Find a Physiotherapist near you.

If you are in a hospital

In a hospital, physiotherapy is covered as part of your stay. On discharge, some ongoing physiotherapy services may be provided by Alberta Health Services (AHS). For example, home care, hospital outpatient treatment - but eligibility depends upon your condition.

Payment for physiotherapy treatment outside a hospital varies depending on your situation. Always ask about fees and payment options when booking an appointment or inquiring about physiotherapy services.

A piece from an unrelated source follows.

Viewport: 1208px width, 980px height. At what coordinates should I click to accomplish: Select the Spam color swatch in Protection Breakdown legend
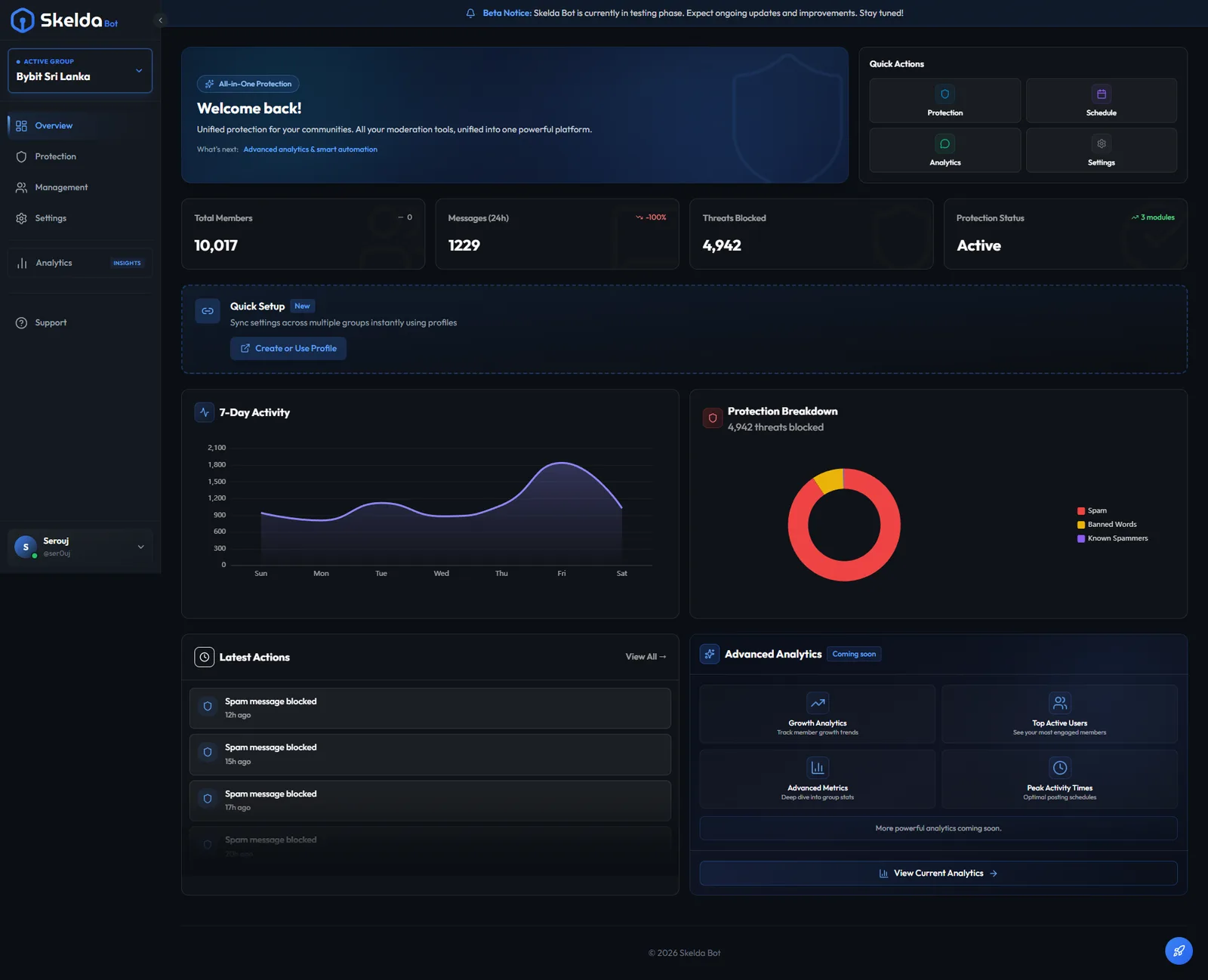click(1080, 510)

If you are injured at work

For work-related injuries, the Workers’ Compensation Board Alberta (WCB) pays for an initial physiotherapy examination and the first treatment. A referral from your doctor is not necessary. Further physiotherapy treatment is only approved once your claim is accepted. If approved, the WCB may authorize physiotherapy treatment for up to six weeks. The length of the treatment time varies depending upon your injury. Check with the WCB to determine the physiotherapy treatment authorized for your claim. Find a WCB-approved physiotherapy clinic in your area.

If you are injured in a car accident

You are entitled to accident benefit coverage whether you were at fault or not. Benefits depend upon the type of injury. If you have a sprain, strain or whiplash injury, and have filled out a notice of claim, your physiotherapist can bill the insurer directly - there is no need for a doctor’s referral.

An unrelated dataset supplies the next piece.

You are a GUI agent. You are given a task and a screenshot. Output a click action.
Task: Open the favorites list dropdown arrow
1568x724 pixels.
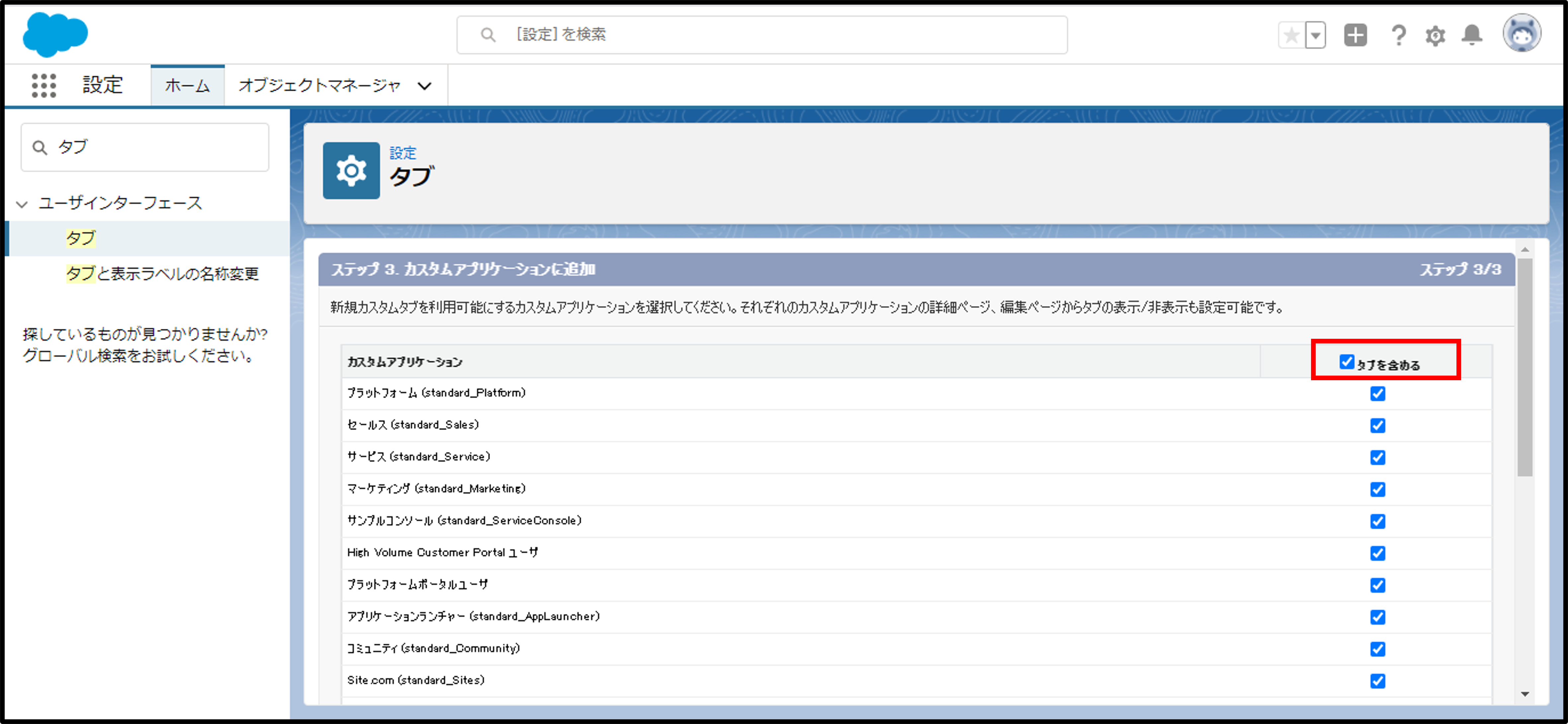pyautogui.click(x=1315, y=35)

For other types of injury, submit expenses to your extended health benefits plan first. If you don’t have a plan, or coverage is exhausted or does not cover all expenses, submit expenses to your automobile insurer. For more information, see What to do after an Auto Collision on the Government of Alberta’s website.

Other injuries or problems

For all other problems, you have three payment options depending on your specific circumstances.

Alberta Health Services (AHS)

If you live in Calgary or Edmonton the physiotherapist must determine your eligibility for funding using criteria set out by AHS. It is not up to a doctor to determine your eligibility. Funding in other locations varies based on priority and resources. Always ask about AHS funding when booking an appointment. To find AHS-funded physiotherapy services in your area, visit Alberta Health Service’s website and search for “physiotherapy.”

Health benefit plans

Physiotherapy treatment is normally included within employer-paid or individually purchased health benefit plans. The amount of coverage and rules to access physiotherapy vary between plans. Check your plan for coverage details. Your plan will indicate if your insurance company requires you to get a referral from your doctor to have fees reimbursed.

Check with your employer or health care plan about specific coverage amounts and claims submission process for physiotherapy services.

Direct payment

If you are not eligible for coverage outlined above and don’t have coverage under a health benefits plan, you will need to pay for your treatment directly. Confirm fees when booking as fees vary.